Enhanced selective hydrogenation of glycolaldehyde to ethylene glycol over Cu0-Cu+ sites

Selective hydrogenation of hydroxyaldehydes to polyalcohols is challenging due to the competitive hydrogenation of C=O and C-O. This study develops heterogeneous Cu catalysts for the selective synthe-sis of ethylene glycol via batch liquid-phase hydrogenation of glycolaldehyde. SiO2 supported Cu, fabri-cated by ammonia evaporation, enables to catalyze the C=O bond hydrogenation with retaining the C-O bond intact, yielding higher selective hydrogenation activity with ethylene glycol selectivity up to 99.8 % relative to MgO, Al2O3, CeO2, and TiO2 supports and Cu/SiO2 synthesized by deposition-precipitation and impregnation. Characterizations confirm that highly efficient 20Cu/SiO2-AE-623 K catalyst fabricated by ammonia evaporation is featured with larger Cu0 and Cu+ surface areas, of which the Cu+ species created from reducing copper phyllosilicate exhibit higher reactivity. A synergistic effect between Cu+ and Cu0 facilitates the selective adsorption/activation of glycolaldehyde on Cu+ sites and the dissociation of H2 on Cu0 sites, bringing a remarkable improvement in the selective hydrogenation performance.(c) 2022 The Chemical Industry and Engineering Society of China, and Chemical Industry Press Co., Ltd.

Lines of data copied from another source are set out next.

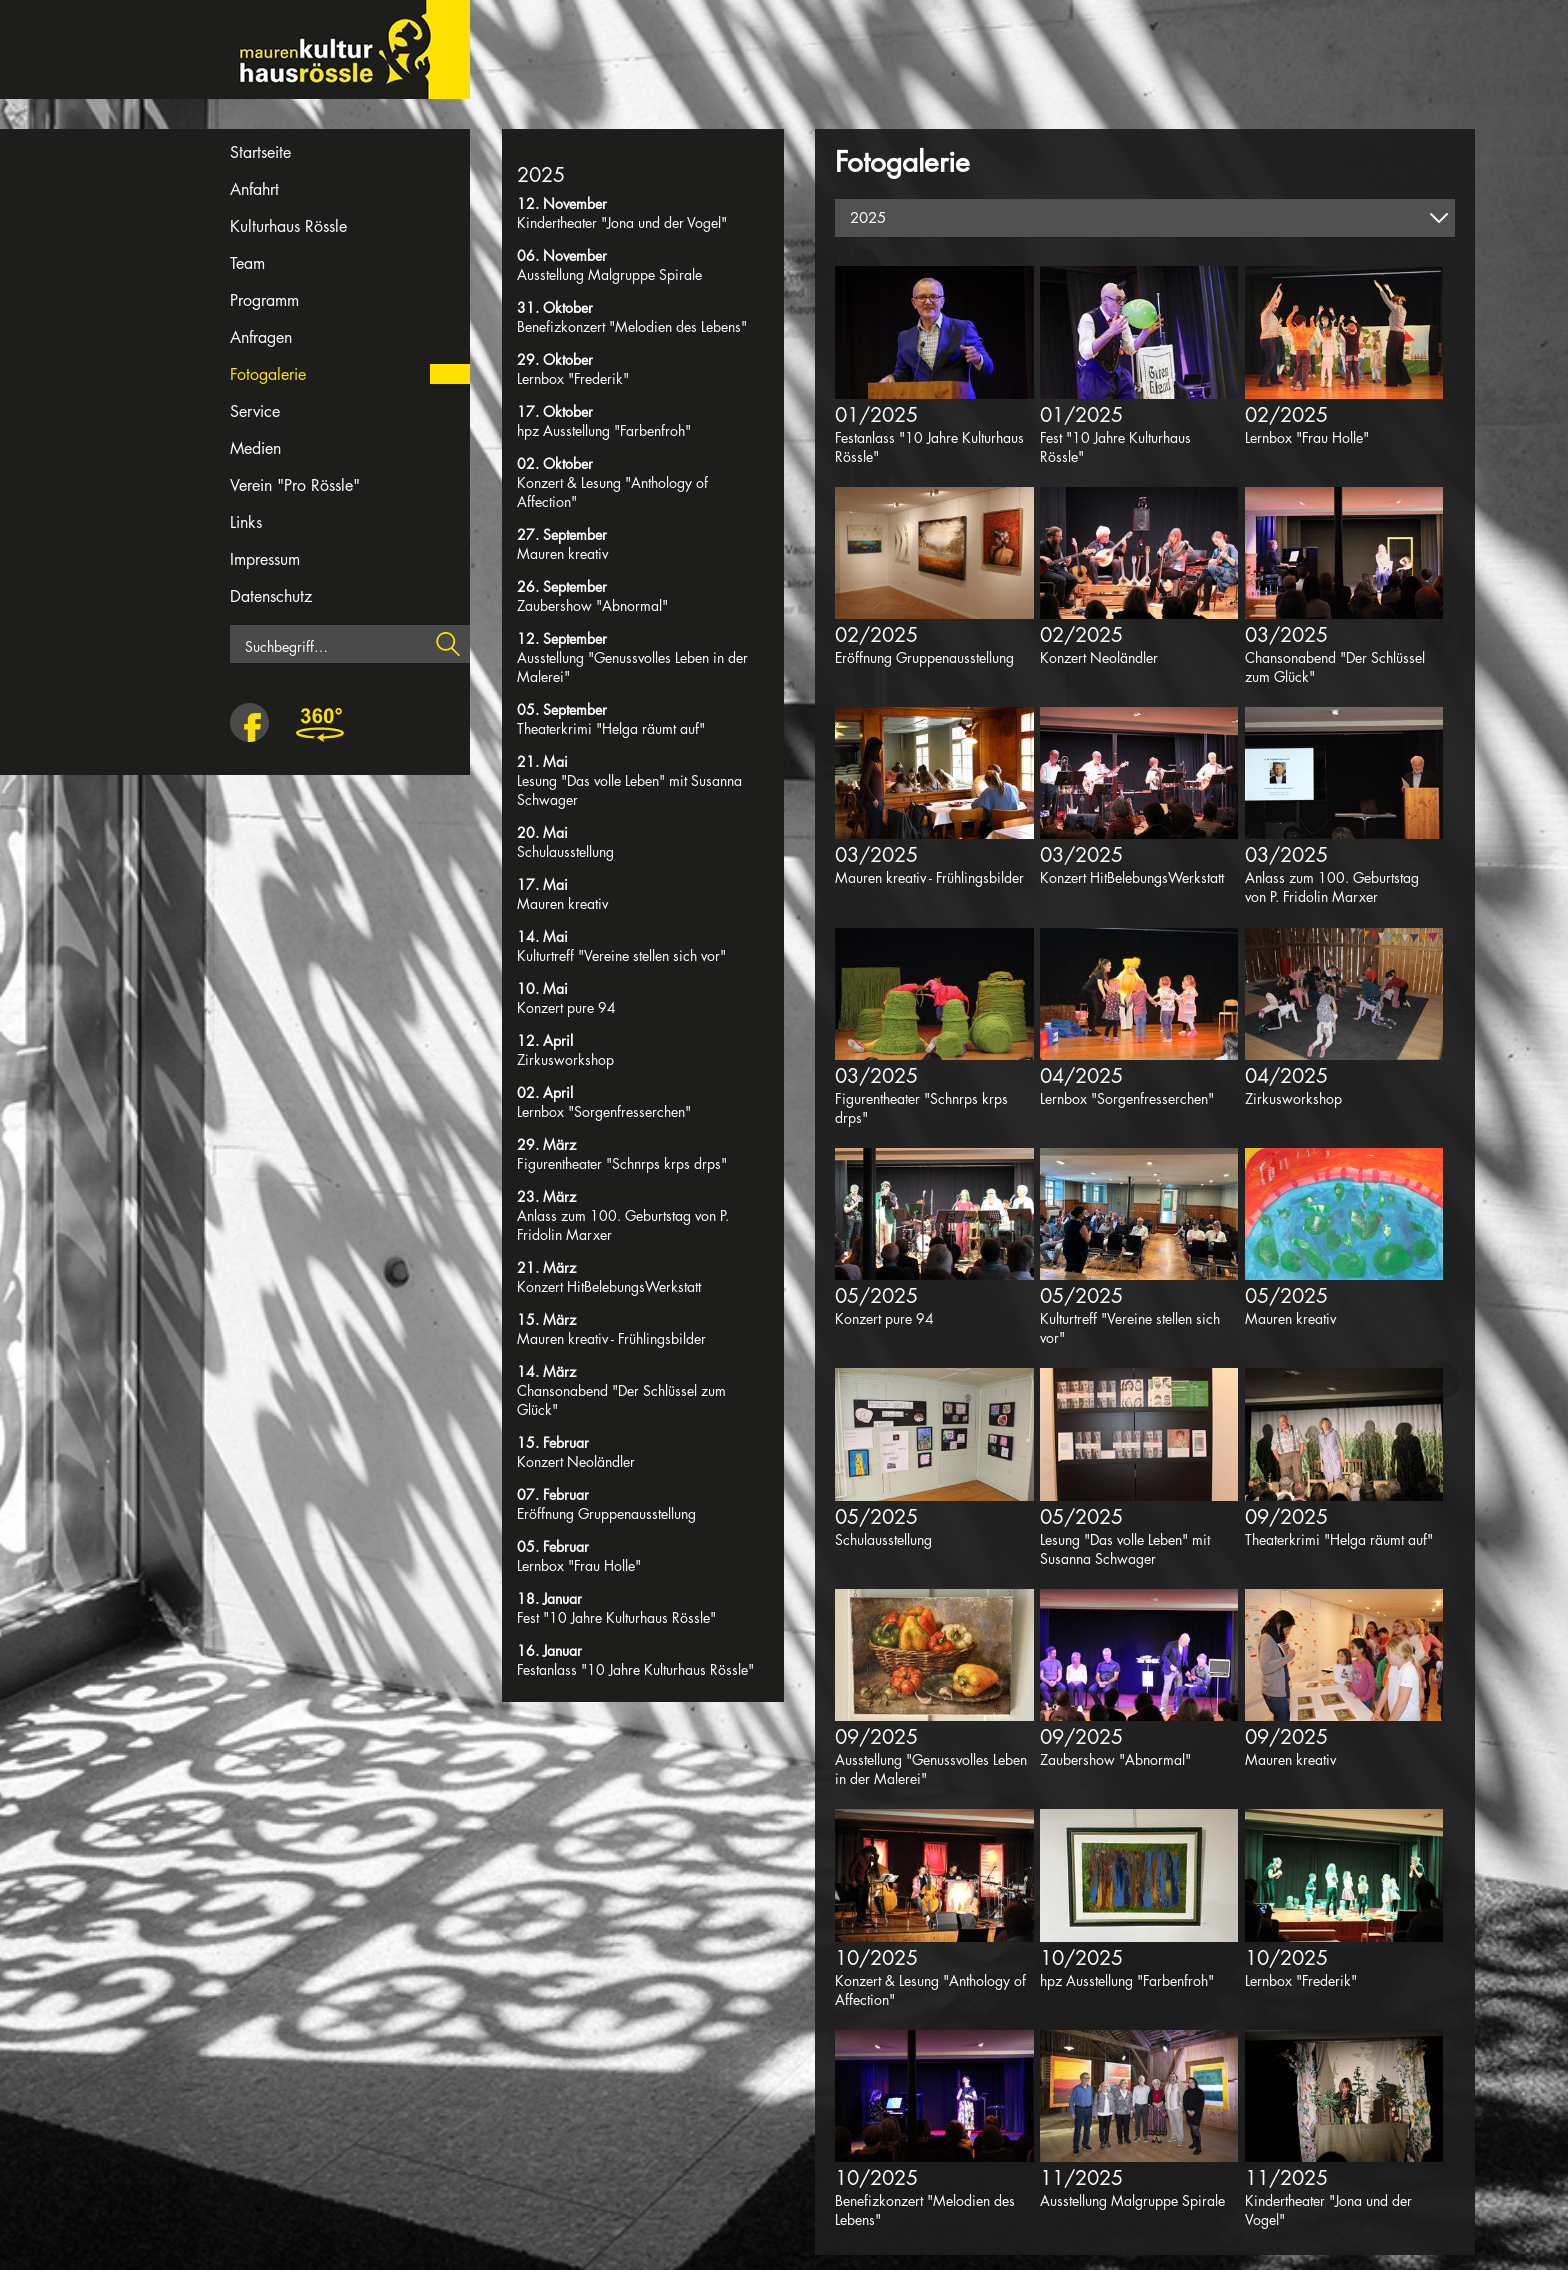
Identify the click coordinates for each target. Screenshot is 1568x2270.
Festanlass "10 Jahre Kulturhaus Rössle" (635, 1669)
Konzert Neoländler (576, 1461)
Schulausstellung (565, 851)
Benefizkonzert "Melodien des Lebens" (632, 326)
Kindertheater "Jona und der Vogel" (622, 222)
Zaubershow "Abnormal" (592, 605)
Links (246, 522)
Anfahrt (254, 189)
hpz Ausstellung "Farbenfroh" (604, 430)
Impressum (265, 559)
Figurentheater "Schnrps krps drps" (622, 1163)
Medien (255, 448)
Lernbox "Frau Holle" (579, 1565)
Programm (264, 300)
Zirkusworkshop (565, 1059)
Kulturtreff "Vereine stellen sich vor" (621, 955)
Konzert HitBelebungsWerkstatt (609, 1286)
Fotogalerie (268, 374)
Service (255, 411)
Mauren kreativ (562, 553)
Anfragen (261, 337)
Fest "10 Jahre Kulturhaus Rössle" (616, 1617)
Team (247, 263)
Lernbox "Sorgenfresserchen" (604, 1111)
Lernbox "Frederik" (573, 378)
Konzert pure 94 (566, 1007)
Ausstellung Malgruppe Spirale (609, 274)
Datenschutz (271, 596)
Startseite (260, 152)
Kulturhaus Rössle (288, 226)
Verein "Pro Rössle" (295, 485)
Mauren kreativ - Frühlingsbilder (611, 1338)
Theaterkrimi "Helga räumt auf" (611, 728)
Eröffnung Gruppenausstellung (606, 1513)
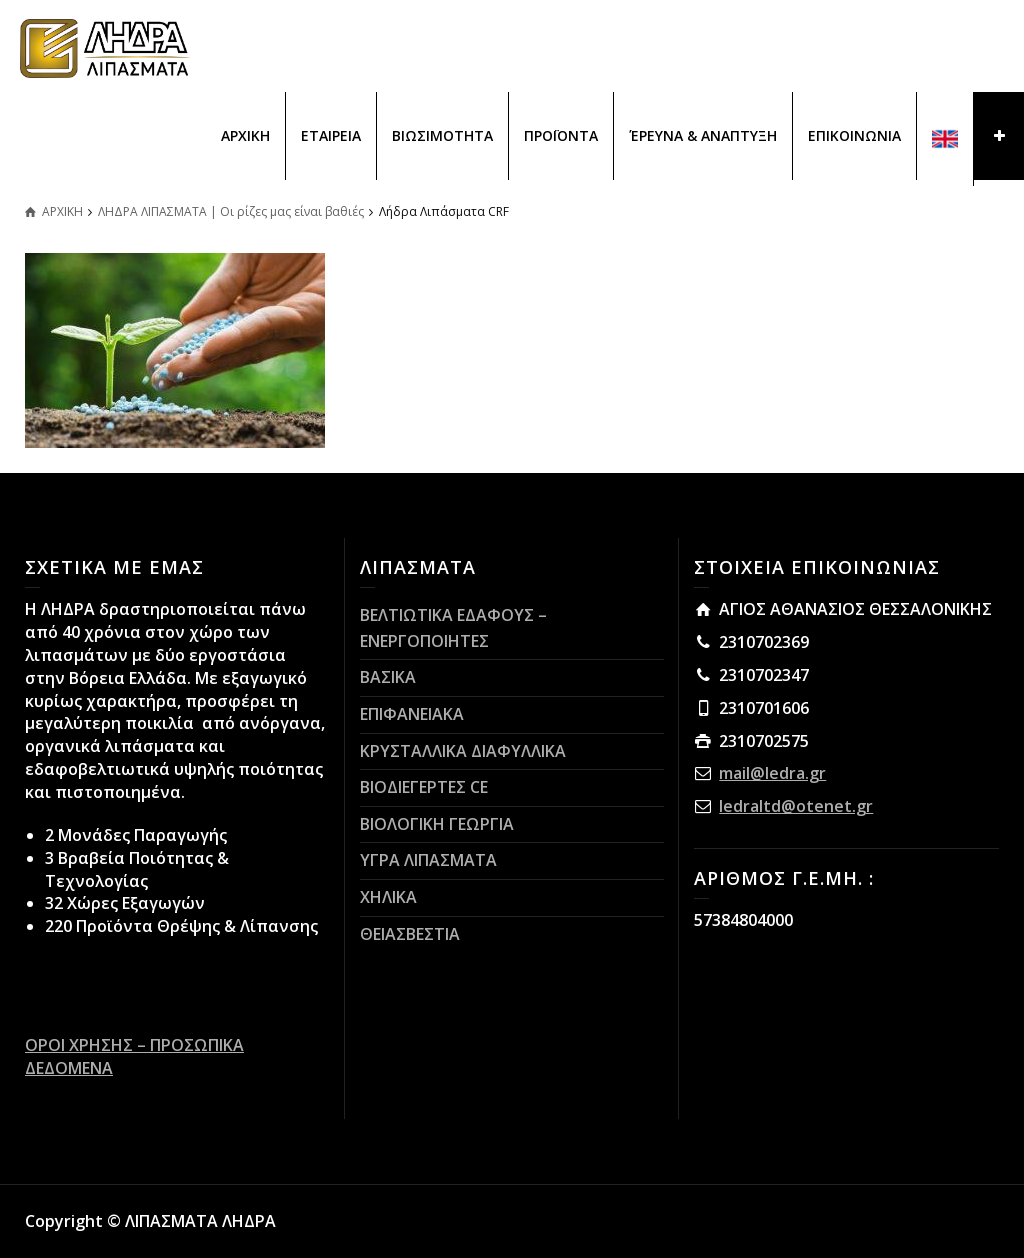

All rights reserved.

Automated summary

This study develops heterogeneous Cu catalysts for the selective synthesis of ethylene glycol via batch liquid-phase hydrogenation of glycolaldehyde. SiO2 supported Cu, fabricated by ammonia evaporation, enables to catalyze the C=O bond hydrogenation with retaining the C-O bond intact, yielding higher selective hydrogenation activity with ethylene glycol selectivity up to 99.8%. A synergistic effect between Cu+ and Cu0 facilitates the selective adsorption/activation of glycolaldehyde on Cu+ sites and the dissociation of H2 on Cu0 sites, bringing a remarkable improvement in the selective hydrogenation performance.